From the mid-1970s until the late 1980s, he performed as a clown at children's parties and those for adults. He graduated from the Clown College of Ringling Bros. Circus.

He owned Oliverio's Homemade Baked Goods from the mid-1980s until about 1991, a business in which he made rum cakes in his home and supplied them to several restaurants in Little Italy and throughout the city.

He owned and operated Baltimore's Best Balloons, one of the city's first balloon delivery businesses.

He attended mortuary school and briefly worked at a funeral home.

His most recent job was as owner of Westminster Video Productions, where he made an assortment of videos, including training films, depositions, weddings and bar mitzvahs.

"He was always energy," said Ed Smith, a longtime friend. "He would tease you to no end, but then when he was finished he'd always say, 'You know I'm only teasing.' "

A burly man with a quick smile, Mr. Oliver believed in doing things on the spur of the moment, such as following hot-air balloons just to see where they would land. Or, as he did at 1: 30 a.m. Saturday , taking his daughter to a nearby 7-Eleven store for a Slurpee. Saturday was the 11th day of the seventh month and the treats sold for 11 cents.

A Baltimore native and lifelong Maryland resident, Mr. Oliver graduated from Patapsco High School in 1971 and worked various jobs, including one in a Baltimore funeral home, before he joined the city Police Department in 1974.

Mr. Oliver was a member of the Fraternal Order of Police and the New Windsor Lions Club and was a coach for the Westminster Jaycees softball league.

Lt. Edward Glacken, commander of the canine unit, said Mr. Oliver was good with dogs and enjoyed training officers to work with them.

"He loved the dogs and the training process," Lieutenant Glacken said. "And he kept his sense of humor, which you have to have around here."

Friends and relatives said Mr.

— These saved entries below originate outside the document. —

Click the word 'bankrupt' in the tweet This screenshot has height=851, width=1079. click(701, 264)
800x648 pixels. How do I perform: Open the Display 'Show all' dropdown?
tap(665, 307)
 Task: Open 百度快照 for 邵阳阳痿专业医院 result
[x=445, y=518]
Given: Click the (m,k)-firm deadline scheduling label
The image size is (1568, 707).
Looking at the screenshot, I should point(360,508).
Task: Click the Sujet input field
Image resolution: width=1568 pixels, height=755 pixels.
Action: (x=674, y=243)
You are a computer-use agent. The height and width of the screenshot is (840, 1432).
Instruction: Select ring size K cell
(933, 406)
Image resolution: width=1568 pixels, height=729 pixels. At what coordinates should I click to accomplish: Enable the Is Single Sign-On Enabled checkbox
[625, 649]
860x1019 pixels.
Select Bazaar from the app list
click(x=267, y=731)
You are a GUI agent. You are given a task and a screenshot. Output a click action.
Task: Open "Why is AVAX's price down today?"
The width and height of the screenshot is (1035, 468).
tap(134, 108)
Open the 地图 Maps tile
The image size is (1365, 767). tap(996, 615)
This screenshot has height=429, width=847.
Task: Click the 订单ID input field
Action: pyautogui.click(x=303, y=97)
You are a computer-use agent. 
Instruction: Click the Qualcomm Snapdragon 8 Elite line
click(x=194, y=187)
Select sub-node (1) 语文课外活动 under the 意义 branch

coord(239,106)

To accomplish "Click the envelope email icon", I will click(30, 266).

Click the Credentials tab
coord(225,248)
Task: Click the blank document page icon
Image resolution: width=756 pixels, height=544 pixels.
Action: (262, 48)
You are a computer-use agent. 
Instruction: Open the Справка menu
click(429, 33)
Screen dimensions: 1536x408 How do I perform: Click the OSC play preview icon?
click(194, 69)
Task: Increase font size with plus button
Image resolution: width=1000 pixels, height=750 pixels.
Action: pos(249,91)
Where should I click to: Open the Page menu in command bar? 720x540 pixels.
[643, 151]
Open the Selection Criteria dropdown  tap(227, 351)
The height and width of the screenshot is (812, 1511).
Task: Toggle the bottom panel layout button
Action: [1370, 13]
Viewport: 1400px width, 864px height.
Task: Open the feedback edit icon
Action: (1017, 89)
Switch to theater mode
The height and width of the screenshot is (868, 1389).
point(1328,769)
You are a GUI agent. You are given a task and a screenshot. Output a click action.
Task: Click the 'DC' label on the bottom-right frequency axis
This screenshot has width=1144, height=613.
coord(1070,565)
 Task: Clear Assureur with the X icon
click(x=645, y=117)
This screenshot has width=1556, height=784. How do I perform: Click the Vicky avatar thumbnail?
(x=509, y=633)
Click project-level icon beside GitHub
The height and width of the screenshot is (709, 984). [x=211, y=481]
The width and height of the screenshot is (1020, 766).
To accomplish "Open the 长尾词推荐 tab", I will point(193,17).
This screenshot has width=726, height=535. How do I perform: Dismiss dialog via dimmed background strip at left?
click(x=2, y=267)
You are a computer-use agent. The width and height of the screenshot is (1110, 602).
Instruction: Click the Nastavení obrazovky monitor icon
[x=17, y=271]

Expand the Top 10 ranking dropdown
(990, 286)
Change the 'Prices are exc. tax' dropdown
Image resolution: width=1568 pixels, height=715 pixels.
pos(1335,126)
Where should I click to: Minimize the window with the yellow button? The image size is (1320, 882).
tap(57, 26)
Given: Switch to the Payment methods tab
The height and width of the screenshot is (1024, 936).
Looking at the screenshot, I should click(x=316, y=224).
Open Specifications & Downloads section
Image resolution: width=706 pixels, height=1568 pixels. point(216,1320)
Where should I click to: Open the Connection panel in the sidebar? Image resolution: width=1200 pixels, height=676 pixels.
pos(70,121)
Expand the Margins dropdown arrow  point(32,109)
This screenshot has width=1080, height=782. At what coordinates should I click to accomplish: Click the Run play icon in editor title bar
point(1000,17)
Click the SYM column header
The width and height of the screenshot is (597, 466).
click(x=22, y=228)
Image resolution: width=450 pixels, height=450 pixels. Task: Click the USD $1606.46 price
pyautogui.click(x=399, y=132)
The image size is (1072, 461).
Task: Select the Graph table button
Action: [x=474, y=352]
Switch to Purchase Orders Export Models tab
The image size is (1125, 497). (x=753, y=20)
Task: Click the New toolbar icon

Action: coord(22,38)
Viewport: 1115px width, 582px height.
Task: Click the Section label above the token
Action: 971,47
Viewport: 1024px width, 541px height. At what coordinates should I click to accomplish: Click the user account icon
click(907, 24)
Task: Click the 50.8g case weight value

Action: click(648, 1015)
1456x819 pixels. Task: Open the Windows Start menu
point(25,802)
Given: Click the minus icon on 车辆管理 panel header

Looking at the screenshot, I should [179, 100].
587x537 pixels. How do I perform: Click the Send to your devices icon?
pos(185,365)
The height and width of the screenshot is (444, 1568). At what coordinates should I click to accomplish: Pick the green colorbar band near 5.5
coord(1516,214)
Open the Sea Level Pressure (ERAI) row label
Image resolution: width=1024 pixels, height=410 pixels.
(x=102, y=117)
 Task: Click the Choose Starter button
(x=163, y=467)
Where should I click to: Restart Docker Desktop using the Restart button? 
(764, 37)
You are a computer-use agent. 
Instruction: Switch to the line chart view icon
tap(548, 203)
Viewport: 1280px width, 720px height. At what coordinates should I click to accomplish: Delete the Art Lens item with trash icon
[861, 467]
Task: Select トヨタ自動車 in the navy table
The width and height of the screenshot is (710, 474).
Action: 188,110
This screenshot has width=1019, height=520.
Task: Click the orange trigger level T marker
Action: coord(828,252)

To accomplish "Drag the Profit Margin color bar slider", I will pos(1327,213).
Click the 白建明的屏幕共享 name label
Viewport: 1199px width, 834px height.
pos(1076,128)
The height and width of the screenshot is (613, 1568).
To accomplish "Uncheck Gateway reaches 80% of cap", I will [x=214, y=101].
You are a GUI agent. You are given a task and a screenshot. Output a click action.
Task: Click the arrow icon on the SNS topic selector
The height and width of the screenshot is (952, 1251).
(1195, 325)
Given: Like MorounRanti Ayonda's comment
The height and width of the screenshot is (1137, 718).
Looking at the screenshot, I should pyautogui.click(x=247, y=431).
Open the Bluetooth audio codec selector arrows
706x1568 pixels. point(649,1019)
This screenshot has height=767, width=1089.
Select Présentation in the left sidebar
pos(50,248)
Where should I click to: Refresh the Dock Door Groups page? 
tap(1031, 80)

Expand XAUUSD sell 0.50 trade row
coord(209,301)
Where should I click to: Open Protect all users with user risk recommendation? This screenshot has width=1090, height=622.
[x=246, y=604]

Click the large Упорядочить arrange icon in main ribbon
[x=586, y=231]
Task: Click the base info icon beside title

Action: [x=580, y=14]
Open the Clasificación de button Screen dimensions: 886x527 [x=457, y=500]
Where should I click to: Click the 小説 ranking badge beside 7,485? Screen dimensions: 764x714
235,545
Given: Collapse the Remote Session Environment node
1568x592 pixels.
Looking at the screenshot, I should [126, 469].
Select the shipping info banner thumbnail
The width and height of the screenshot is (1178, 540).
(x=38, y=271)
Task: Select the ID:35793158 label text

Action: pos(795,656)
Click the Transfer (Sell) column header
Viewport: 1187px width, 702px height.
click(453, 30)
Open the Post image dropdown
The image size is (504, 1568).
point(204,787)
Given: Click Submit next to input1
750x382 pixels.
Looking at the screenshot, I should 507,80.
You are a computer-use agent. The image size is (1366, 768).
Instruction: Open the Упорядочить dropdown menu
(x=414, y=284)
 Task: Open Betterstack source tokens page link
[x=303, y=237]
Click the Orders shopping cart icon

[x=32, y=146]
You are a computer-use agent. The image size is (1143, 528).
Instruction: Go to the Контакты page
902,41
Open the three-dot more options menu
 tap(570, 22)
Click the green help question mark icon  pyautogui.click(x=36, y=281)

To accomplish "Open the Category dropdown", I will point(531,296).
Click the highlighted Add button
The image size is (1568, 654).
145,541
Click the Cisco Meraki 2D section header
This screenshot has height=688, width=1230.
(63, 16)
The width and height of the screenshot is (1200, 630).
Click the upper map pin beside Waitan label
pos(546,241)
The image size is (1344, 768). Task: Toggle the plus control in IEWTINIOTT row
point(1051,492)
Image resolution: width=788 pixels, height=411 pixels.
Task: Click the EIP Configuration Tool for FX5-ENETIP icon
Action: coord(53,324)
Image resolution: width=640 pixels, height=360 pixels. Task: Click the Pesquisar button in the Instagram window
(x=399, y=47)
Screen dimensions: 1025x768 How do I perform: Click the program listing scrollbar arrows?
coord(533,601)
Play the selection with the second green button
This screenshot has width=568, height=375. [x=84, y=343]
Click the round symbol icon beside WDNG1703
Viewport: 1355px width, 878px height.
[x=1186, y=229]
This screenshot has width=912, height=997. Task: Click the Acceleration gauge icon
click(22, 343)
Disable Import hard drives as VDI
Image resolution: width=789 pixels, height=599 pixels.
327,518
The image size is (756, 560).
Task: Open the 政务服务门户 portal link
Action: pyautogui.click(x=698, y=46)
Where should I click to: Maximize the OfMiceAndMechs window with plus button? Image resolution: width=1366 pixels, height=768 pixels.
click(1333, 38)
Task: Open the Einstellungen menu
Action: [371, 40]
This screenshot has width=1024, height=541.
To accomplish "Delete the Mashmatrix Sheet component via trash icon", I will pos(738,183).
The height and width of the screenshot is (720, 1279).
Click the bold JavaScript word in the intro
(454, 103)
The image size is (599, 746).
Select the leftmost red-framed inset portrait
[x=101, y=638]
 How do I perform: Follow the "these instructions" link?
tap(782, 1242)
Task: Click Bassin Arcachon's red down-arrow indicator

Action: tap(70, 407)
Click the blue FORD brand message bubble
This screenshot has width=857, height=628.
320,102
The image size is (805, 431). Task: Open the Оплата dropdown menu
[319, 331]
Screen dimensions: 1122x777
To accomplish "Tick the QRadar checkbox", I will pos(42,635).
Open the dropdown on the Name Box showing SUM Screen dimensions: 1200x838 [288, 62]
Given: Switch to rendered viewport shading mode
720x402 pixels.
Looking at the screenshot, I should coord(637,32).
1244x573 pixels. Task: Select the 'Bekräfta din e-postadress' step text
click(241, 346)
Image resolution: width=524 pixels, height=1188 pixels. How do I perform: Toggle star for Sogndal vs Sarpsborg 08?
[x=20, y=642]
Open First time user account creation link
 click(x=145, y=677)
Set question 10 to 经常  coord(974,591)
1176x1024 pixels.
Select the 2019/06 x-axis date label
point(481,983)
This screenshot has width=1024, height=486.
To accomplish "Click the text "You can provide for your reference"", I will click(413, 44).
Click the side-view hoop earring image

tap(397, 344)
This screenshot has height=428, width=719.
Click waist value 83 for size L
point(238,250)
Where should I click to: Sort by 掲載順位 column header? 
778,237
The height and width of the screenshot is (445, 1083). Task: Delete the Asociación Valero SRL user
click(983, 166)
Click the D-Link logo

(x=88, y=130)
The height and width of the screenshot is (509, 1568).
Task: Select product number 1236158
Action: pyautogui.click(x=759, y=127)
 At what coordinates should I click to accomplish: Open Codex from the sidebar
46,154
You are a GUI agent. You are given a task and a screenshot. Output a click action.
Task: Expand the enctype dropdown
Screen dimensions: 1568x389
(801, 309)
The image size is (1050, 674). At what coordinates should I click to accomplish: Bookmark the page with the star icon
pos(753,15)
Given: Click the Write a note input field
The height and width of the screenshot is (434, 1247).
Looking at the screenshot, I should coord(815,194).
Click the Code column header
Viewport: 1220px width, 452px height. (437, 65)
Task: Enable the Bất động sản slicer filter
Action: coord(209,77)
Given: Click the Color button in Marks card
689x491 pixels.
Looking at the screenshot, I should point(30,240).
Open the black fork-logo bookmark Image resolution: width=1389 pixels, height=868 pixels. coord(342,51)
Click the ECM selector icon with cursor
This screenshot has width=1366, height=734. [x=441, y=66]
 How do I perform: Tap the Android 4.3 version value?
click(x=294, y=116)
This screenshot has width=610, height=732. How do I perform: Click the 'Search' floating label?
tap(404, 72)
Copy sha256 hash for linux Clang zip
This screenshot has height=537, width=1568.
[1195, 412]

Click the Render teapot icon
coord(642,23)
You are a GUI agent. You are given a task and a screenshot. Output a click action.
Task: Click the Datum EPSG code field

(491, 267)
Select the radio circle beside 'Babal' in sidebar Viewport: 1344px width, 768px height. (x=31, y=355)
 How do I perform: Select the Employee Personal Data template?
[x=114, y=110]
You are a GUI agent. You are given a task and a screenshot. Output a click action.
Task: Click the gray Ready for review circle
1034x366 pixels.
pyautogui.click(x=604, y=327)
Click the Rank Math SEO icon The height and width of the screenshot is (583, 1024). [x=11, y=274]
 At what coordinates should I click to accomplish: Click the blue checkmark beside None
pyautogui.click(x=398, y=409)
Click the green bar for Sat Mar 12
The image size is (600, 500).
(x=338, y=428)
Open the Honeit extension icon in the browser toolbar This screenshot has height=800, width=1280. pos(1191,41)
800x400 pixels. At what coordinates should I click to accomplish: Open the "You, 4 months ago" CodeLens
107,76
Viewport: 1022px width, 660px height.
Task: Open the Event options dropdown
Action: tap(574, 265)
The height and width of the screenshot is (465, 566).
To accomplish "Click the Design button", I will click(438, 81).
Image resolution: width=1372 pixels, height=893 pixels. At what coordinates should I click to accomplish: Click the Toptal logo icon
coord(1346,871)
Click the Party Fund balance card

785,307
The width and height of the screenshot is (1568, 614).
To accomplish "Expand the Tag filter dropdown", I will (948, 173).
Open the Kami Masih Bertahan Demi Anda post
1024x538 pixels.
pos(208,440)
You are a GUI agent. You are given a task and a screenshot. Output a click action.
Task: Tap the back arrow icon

Oliver left the pressures of being a police officer behind each day.

"For all of the things he enjoyed doing, the thing he enjoyed doing most was things with his children," his wife said. "That was always his favorite thing."

A Mass of Christian burial is scheduled for 11 a.m. tomorrow at St. John's Catholic Church, 43 Monroe St. in Westminster.

In addition to his wife, he is survived by three daughters, Brittany Oliver and Jennifer Oliver, both of New Windsor, and Dawn Oliver of Terra Alta, W.Va.; his father, Paul Oliver of Port St. Lucie, Fla.; a brother, Richard Oliver of Perry Hall; four sisters, Barbara Murphy of Port St. Lucie, Pamela Ritter of Kingsville, Catherine Travagline of Forest Hill and Michelle Oliver of Owings Mills; and a granddaughter.

Donations may be made to a trust established for Mr. Oliver's children: The Oliver Educational Fund, New Windsor State Bank, P.O. Box 489, New Windsor, Md. 21776.